When I was in high school, I applied to four universities (I
had a back up whose deadline was after the reply time for all four). Each had
its own special slice of awesome, and I wanted to go to each for a particular
reason. I would have filled out the standard requested seven, but who am I kidding,
application fees were a lot of money then (like how could I have realized that
application fees were just the start), and I didn’t have that many places I was
willing to live in since I was from a town of 850 people total.

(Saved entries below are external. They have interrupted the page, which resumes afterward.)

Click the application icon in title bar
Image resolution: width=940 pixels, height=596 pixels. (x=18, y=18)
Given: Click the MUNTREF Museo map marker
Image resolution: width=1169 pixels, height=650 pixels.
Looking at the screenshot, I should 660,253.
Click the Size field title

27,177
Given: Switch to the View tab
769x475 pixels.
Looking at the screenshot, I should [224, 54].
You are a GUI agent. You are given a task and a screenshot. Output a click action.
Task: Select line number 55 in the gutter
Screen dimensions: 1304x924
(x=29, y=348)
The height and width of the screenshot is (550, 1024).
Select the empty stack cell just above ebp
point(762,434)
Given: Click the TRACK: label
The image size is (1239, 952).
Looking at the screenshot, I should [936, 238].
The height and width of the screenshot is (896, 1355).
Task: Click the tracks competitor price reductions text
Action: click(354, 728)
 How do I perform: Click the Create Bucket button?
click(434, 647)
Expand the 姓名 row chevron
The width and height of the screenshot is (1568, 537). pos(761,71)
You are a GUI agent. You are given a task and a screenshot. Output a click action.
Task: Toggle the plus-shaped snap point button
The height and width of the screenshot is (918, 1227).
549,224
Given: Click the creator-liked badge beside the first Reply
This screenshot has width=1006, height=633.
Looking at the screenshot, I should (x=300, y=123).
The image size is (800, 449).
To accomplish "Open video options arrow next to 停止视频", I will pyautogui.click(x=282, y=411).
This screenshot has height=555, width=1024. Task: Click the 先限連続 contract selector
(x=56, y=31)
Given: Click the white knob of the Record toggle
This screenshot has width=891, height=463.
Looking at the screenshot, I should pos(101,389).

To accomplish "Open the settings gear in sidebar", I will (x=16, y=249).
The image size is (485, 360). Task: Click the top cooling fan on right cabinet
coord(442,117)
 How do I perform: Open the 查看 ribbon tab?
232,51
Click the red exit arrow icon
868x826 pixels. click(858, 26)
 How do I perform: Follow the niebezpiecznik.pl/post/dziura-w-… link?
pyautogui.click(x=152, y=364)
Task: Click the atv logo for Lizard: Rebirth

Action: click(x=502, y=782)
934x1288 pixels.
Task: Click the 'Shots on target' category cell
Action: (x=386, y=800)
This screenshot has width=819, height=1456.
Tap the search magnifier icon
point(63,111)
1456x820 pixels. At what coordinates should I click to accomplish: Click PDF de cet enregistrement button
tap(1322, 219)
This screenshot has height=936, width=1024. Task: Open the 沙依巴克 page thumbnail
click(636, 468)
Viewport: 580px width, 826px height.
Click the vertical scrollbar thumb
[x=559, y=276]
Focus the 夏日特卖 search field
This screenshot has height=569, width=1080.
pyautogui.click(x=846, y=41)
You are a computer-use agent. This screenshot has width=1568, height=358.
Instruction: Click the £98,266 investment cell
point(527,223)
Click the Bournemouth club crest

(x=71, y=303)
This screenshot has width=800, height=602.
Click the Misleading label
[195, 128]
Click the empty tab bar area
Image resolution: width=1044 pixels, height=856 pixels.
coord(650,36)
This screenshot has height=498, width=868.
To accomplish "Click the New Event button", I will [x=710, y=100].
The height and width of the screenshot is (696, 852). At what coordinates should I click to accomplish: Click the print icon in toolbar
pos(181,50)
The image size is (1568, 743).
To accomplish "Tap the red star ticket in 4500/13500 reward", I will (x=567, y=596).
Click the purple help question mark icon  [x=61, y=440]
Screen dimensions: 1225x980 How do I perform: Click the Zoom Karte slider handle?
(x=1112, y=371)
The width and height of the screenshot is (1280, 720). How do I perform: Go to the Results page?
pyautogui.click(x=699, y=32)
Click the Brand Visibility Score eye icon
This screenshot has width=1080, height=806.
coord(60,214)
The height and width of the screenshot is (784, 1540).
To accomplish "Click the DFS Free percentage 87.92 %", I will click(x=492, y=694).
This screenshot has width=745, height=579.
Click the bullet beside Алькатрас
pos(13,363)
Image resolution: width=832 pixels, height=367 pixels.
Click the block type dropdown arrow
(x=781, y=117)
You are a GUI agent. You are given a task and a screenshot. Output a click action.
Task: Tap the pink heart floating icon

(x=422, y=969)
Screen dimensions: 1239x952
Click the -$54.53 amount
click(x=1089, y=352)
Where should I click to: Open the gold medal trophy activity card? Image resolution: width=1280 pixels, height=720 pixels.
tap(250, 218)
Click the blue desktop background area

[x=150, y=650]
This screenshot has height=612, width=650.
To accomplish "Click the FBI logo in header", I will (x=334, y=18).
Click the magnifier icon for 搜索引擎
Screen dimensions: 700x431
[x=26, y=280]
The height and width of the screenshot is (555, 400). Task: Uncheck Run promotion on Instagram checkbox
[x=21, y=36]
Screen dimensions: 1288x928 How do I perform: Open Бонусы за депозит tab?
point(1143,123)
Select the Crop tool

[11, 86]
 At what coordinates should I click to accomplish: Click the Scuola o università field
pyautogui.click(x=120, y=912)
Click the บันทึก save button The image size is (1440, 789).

So my mom and I toured the Oregon and Washington coast in
search of the perfect college. I didn’t need much, I just wanted a place with a
rigorous physics department and a kick ass creative writing department (nothing
much really). We got to University of Washington, and I pretty much fell in
love. We saw a couple of liberal arts colleges, but it was pretty obvious that
only the big colleges had physics departments, so no liberal arts college for
me.
We got home, and I applied to the University of Washington,
hot to trot to start my new life as the sophisticated physics student from
Washington. The other three colleges were actually second and third choices. I
applied to the University of Arizona because they had a big Lunar Program. I
applied to the University of California Santa Barbara on a whim because my
academic advisor said Sally Ride taught physics there. I applied to UC Irvine
because they told me it was rural.
But those other three were just backups in the same way that
you sometimes carry back up clothes in your car just in case something happens
and you need to change for no reason. Which is to say, they weren’t well
researched, or well vetted.
From January till March I checked the mail every single day.
I trusted no one to open that mail box but me. What if my mom opened the
mailbox and somehow lost the acceptance letter between the mailbox and the
house (it was a long driveway, it could happen). Or worse, what if the
acceptance letter could sense my lack of dedication to the University of
Washington by letting my mom pick up the letter? What if it turned itself into
a rejection letter at my lack of commitment?
Needless to say, I fretted a lot about that letter. I had
written a good application. I had done everything I could. I had good grades, a
good essay (first and last for that), and above all, I was a highly motivated
(read: obsessive) student willing to work hard for the greatness of physics. I
skipped hanging out with my friends to be the one to check the mail. I opted to
do extra chores. I started a novel I didn’t finish. I sent my first short story
to collect my first rejection letter. I took it as a sign that I probably
wouldn’t make it as a writer, but that didn’t matter. I was going to make it as
a physicist. I was going to chase down that dream.
Still I waited. I waited. I waited.
I didn’t do much but wait. I’d check the mail, and even
then, even knowing that tomorrow’s mail wouldn’t be there for a whole 24 hours,
I waited.
And then the letter came. I opened the mailbox, and there it
was, hiding with all the bills. I knew the moment I saw it. I knew. It was a
small envelope, and acceptance letters came with a ton of propaganda. Maybe it
was an acceptance letter saying my real propaganda packet would be on its way
soon, but they couldn’t bear to wait another second to tell me yes. I took two
steps with that hopeful lie curled around my knotting stomach.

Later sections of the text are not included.